» DIRECTIONS FOR THIS TASK
Update the listing below so that every instance of "Envelope tool" reads "Brush tool", and reproduce all remaining lines unchanged.

--- Begin DATASET RECORDS ---

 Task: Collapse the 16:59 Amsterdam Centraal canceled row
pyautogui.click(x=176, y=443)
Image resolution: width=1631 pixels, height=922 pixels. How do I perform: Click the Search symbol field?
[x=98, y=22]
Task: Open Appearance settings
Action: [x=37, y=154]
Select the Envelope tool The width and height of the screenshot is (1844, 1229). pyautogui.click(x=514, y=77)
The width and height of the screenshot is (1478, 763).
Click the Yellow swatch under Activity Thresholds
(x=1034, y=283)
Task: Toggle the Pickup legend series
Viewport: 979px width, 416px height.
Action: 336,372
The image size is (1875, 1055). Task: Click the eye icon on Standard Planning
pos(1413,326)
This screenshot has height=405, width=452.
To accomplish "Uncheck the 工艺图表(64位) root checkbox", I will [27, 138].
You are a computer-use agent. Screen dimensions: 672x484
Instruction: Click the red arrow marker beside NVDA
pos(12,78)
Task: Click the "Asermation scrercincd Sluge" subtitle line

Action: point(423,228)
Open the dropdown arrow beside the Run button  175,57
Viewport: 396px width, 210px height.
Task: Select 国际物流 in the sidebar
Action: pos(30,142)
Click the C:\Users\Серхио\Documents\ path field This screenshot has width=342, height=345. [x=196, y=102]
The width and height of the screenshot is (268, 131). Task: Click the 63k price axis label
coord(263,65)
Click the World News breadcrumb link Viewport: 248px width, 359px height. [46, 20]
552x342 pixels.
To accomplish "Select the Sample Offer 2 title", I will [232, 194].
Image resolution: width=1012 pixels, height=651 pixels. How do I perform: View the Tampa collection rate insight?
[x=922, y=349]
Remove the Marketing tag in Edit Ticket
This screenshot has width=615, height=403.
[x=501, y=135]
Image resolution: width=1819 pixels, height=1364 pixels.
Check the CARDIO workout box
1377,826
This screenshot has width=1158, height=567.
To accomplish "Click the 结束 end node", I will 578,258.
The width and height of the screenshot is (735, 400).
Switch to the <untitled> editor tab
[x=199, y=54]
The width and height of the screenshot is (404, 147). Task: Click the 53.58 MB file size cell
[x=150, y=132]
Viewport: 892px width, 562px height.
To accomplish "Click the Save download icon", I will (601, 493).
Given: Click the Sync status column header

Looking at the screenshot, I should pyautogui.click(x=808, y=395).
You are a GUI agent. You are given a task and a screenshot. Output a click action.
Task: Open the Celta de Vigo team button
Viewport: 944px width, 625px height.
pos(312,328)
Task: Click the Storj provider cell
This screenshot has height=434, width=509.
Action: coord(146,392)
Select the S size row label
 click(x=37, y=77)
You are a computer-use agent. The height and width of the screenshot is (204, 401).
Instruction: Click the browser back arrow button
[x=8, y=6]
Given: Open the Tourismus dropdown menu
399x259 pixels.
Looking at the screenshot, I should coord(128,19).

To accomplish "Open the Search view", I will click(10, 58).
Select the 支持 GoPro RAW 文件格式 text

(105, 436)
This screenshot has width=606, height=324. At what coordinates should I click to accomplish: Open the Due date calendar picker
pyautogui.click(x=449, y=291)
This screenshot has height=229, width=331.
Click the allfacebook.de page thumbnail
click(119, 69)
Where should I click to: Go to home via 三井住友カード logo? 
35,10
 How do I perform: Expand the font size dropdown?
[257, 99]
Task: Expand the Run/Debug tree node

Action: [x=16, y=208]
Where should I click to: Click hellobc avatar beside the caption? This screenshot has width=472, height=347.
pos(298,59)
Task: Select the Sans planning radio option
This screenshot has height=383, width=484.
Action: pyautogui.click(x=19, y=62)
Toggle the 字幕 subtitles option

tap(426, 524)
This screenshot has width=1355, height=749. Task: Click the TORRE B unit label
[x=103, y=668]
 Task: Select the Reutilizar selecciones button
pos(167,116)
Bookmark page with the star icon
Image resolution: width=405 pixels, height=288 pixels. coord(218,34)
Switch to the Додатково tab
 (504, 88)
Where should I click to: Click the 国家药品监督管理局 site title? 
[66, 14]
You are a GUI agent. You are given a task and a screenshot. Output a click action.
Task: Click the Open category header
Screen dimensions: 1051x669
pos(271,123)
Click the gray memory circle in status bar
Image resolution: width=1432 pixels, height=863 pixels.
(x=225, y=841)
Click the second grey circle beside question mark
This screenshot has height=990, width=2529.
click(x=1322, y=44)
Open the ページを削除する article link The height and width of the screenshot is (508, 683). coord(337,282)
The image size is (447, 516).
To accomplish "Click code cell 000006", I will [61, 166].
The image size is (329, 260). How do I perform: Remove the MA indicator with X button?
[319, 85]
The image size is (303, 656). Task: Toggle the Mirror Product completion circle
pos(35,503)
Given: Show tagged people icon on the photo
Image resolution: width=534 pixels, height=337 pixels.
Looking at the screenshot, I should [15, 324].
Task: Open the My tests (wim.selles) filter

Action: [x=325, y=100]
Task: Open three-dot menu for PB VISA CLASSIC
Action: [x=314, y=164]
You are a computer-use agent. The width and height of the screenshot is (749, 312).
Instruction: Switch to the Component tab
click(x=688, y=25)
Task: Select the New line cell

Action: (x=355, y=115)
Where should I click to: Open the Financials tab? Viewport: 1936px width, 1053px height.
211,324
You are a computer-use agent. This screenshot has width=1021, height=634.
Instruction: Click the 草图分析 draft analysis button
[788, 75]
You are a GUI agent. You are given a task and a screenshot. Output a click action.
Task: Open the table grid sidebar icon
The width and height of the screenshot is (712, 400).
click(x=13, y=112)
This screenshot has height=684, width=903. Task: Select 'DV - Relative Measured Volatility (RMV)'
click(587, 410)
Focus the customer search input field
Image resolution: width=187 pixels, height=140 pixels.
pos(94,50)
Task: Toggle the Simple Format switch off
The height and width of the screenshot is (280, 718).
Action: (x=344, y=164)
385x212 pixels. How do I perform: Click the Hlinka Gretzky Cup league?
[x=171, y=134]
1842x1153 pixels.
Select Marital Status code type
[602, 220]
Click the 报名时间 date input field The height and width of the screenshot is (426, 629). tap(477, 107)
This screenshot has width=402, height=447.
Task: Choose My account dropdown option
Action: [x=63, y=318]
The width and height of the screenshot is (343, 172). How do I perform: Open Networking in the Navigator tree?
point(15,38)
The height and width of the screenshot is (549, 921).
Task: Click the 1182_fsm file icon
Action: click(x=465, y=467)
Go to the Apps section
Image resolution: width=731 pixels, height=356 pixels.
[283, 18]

--- End DATASET RECORDS ---

» THE SOLUTION
 Task: Collapse the 16:59 Amsterdam Centraal canceled row
pyautogui.click(x=176, y=443)
Image resolution: width=1631 pixels, height=922 pixels. How do I perform: Click the Search symbol field?
[x=98, y=22]
Task: Open Appearance settings
Action: [x=37, y=154]
Select the Brush tool The width and height of the screenshot is (1844, 1229). pyautogui.click(x=514, y=77)
The width and height of the screenshot is (1478, 763).
Click the Yellow swatch under Activity Thresholds
(x=1034, y=283)
Task: Toggle the Pickup legend series
Viewport: 979px width, 416px height.
Action: 336,372
The image size is (1875, 1055). Task: Click the eye icon on Standard Planning
pos(1413,326)
This screenshot has height=405, width=452.
To accomplish "Uncheck the 工艺图表(64位) root checkbox", I will [27, 138].
You are a computer-use agent. Screen dimensions: 672x484
Instruction: Click the red arrow marker beside NVDA
pos(12,78)
Task: Click the "Asermation scrercincd Sluge" subtitle line

Action: point(423,228)
Open the dropdown arrow beside the Run button  175,57
Viewport: 396px width, 210px height.
Task: Select 国际物流 in the sidebar
Action: pos(30,142)
Click the C:\Users\Серхио\Documents\ path field This screenshot has width=342, height=345. [x=196, y=102]
The width and height of the screenshot is (268, 131). Task: Click the 63k price axis label
coord(263,65)
Click the World News breadcrumb link Viewport: 248px width, 359px height. [46, 20]
552x342 pixels.
To accomplish "Select the Sample Offer 2 title", I will [232, 194].
Image resolution: width=1012 pixels, height=651 pixels. How do I perform: View the Tampa collection rate insight?
[x=922, y=349]
Remove the Marketing tag in Edit Ticket
This screenshot has width=615, height=403.
[x=501, y=135]
Image resolution: width=1819 pixels, height=1364 pixels.
Check the CARDIO workout box
1377,826
This screenshot has width=1158, height=567.
To accomplish "Click the 结束 end node", I will 578,258.
The width and height of the screenshot is (735, 400).
Switch to the <untitled> editor tab
[x=199, y=54]
The width and height of the screenshot is (404, 147). Task: Click the 53.58 MB file size cell
[x=150, y=132]
Viewport: 892px width, 562px height.
To accomplish "Click the Save download icon", I will (601, 493).
Given: Click the Sync status column header

Looking at the screenshot, I should pyautogui.click(x=808, y=395).
You are a GUI agent. You are given a task and a screenshot. Output a click action.
Task: Open the Celta de Vigo team button
Viewport: 944px width, 625px height.
pos(312,328)
Task: Click the Storj provider cell
This screenshot has height=434, width=509.
Action: coord(146,392)
Select the S size row label
 click(x=37, y=77)
You are a computer-use agent. The height and width of the screenshot is (204, 401).
Instruction: Click the browser back arrow button
[x=8, y=6]
Given: Open the Tourismus dropdown menu
399x259 pixels.
Looking at the screenshot, I should coord(128,19).

To accomplish "Open the Search view", I will click(10, 58).
Select the 支持 GoPro RAW 文件格式 text

(105, 436)
This screenshot has width=606, height=324. At what coordinates should I click to accomplish: Open the Due date calendar picker
pyautogui.click(x=449, y=291)
This screenshot has height=229, width=331.
Click the allfacebook.de page thumbnail
click(119, 69)
Where should I click to: Go to home via 三井住友カード logo? 
35,10
 How do I perform: Expand the font size dropdown?
[257, 99]
Task: Expand the Run/Debug tree node

Action: [x=16, y=208]
Where should I click to: Click hellobc avatar beside the caption? This screenshot has width=472, height=347.
pos(298,59)
Task: Select the Sans planning radio option
This screenshot has height=383, width=484.
Action: pyautogui.click(x=19, y=62)
Toggle the 字幕 subtitles option

tap(426, 524)
This screenshot has width=1355, height=749. Task: Click the TORRE B unit label
[x=103, y=668]
 Task: Select the Reutilizar selecciones button
pos(167,116)
Bookmark page with the star icon
Image resolution: width=405 pixels, height=288 pixels. coord(218,34)
Switch to the Додатково tab
 (504, 88)
Where should I click to: Click the 国家药品监督管理局 site title? 
[66, 14]
You are a GUI agent. You are given a task and a screenshot. Output a click action.
Task: Click the Open category header
Screen dimensions: 1051x669
pos(271,123)
Click the gray memory circle in status bar
Image resolution: width=1432 pixels, height=863 pixels.
(x=225, y=841)
Click the second grey circle beside question mark
This screenshot has height=990, width=2529.
click(x=1322, y=44)
Open the ページを削除する article link The height and width of the screenshot is (508, 683). coord(337,282)
The image size is (447, 516).
To accomplish "Click code cell 000006", I will [61, 166].
The image size is (329, 260). How do I perform: Remove the MA indicator with X button?
[319, 85]
The image size is (303, 656). Task: Toggle the Mirror Product completion circle
pos(35,503)
Given: Show tagged people icon on the photo
Image resolution: width=534 pixels, height=337 pixels.
Looking at the screenshot, I should [15, 324].
Task: Open the My tests (wim.selles) filter

Action: [x=325, y=100]
Task: Open three-dot menu for PB VISA CLASSIC
Action: [x=314, y=164]
You are a computer-use agent. The width and height of the screenshot is (749, 312).
Instruction: Switch to the Component tab
click(x=688, y=25)
Task: Select the New line cell

Action: (x=355, y=115)
Where should I click to: Open the Financials tab? Viewport: 1936px width, 1053px height.
211,324
You are a computer-use agent. This screenshot has width=1021, height=634.
Instruction: Click the 草图分析 draft analysis button
[788, 75]
You are a GUI agent. You are given a task and a screenshot. Output a click action.
Task: Open the table grid sidebar icon
The width and height of the screenshot is (712, 400).
click(x=13, y=112)
This screenshot has height=684, width=903. Task: Select 'DV - Relative Measured Volatility (RMV)'
click(587, 410)
Focus the customer search input field
Image resolution: width=187 pixels, height=140 pixels.
pos(94,50)
Task: Toggle the Simple Format switch off
The height and width of the screenshot is (280, 718).
Action: (x=344, y=164)
385x212 pixels. How do I perform: Click the Hlinka Gretzky Cup league?
[x=171, y=134]
1842x1153 pixels.
Select Marital Status code type
[602, 220]
Click the 报名时间 date input field The height and width of the screenshot is (426, 629). tap(477, 107)
This screenshot has width=402, height=447.
Task: Choose My account dropdown option
Action: [x=63, y=318]
The width and height of the screenshot is (343, 172). How do I perform: Open Networking in the Navigator tree?
point(15,38)
The height and width of the screenshot is (549, 921).
Task: Click the 1182_fsm file icon
Action: click(x=465, y=467)
Go to the Apps section
Image resolution: width=731 pixels, height=356 pixels.
[283, 18]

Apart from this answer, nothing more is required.